What are the risks and challenges associated with deploying a Machine Vision System?
Other articles on this site detail the benefits and advantages available by integrating and investing in machine vision capability. There are of course risks and challenges. This article discusses these with the hope that a better understanding allows for mitigation for these risks.
High Initial Costs and ROI Uncertainty
The cost of a vision system differs widely depending on the complexity of what is to be achieved. This cost includes not only the hardware components such as camera, lens, computer but also the development and integration of the application. The nature of machine vision is such that this engineering work will be undertaken by a highly skilled company or individual. There will therefore be an initial investment which in many cases can be substantial. Small and medium sized businesses may find this upfront cost challenging.
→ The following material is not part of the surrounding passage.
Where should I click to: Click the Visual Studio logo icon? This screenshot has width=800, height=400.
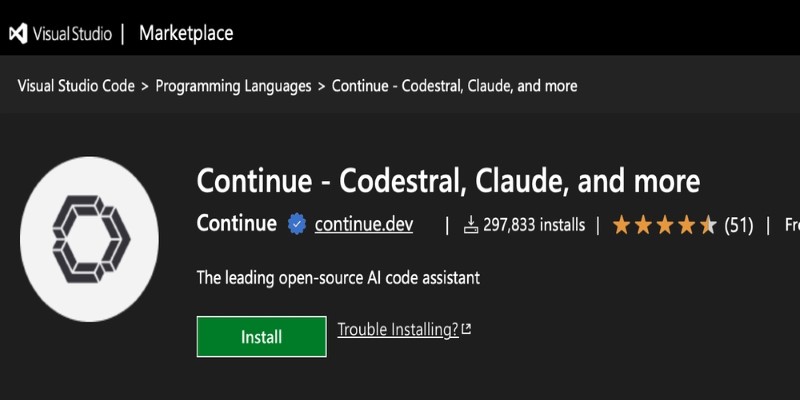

There's a risk that the return on this investment may not be as high or as quick as anticipated, particularly if the system does not perform as expected or if additional, unexpected costs arise. Key to mitigating this risk is to have a very clear and detailed understanding, between the developer and the end user of the system, as to what the requirements are; i.e.how many variations of product is it to cope with? What are the manufacturing tolerances inherent in the process? How consistent is the finish and material of the product.
Expertise Gap
Building and maintaining a machine vision system demands a certain level of expertise. This includes not only the knowledge to select and configure the right hardware but also the ability to develop and fine-tune the complex algorithms that power the system. Finding personnel with the right skill set can be a significant challenge for companies, leading to a shortage of talent capable of managing and maintaining these sophisticated systems. It is critical that the end user ensures the support for the system is there over the medium and long term and that the handover of the completed system is such that, to the extent it is possible, it gives the end user autonomy with supporting the equipment. When selecting the supplier the end user should think it terms of a long term vision partner and not simply in terms of the initial development and deployment.
Integration with Existing Infrastructure
Many manufacturing environments operate with legacy systems that were not designed with machine vision in mind. Integrating new technology with existing infrastructure can be a complex task. Compatibility issues, software conflicts, and the need for additional hardware modifications may arise, leading to disruptions in the manufacturing process during the integration phase. Many vision applications will demand that products are presented in a regular fashion. A metal press, for example, may eject parts in an uncontrolled way which may result in critical features being obscured from the view of the camera. Planning is everything, if the issues are known they can addressed and catered for.
Environmental Variability
Manufacturing environments can be unpredictable, with fluctuations in lighting, temperature, and other environmental factors. Machine vision systems heavily reliant on visual data may struggle to adapt to these variations. Ensuring consistent and reliable performance across changing conditions is a difficulty that needs to be planned for. There are solutions to these challenges, it is of the utmost importance that these factors are understood and addressed at the project planning stage.
Maintenance and Downtime
Like any sophisticated technology, machine vision systems require regular maintenance to ensure optimal performance. Downtime during maintenance can be a significant concern for manufacturers, as it may interrupt production schedules and impact overall productivity. Establishing robust maintenance protocols and scheduling downtime strategically becomes crucial in mitigating these challenges.
Complexity of Calibration
Calibrating machine vision systems to perform accurately in specific manufacturing environments is a meticulous process. Achieving the right balance in calibration to account for variations in product sizes, colours, and other factors is a challenge. Incorrect calibration can lead to false positives or negatives during inspection, impacting the reliability of quality control processes.
Adaptability to Product Variability
In a manufacturing setting where product designs and specifications may change frequently, machine vision systems need to exhibit a high degree of adaptability. Ensuring that the system can seamlessly transition between different products and variations without compromising accuracy can be a complex task, particularly for industries with diverse product lines.
Training and Acceptance
Introducing machine vision into a manufacturing environment often requires a shift in the work culture. Employees need to be trained to understand, operate, and trust the technology. Resistance to change and the need for extensive training programs can slow down the adoption process, affecting the overall acceptance and effectiveness of machine vision systems.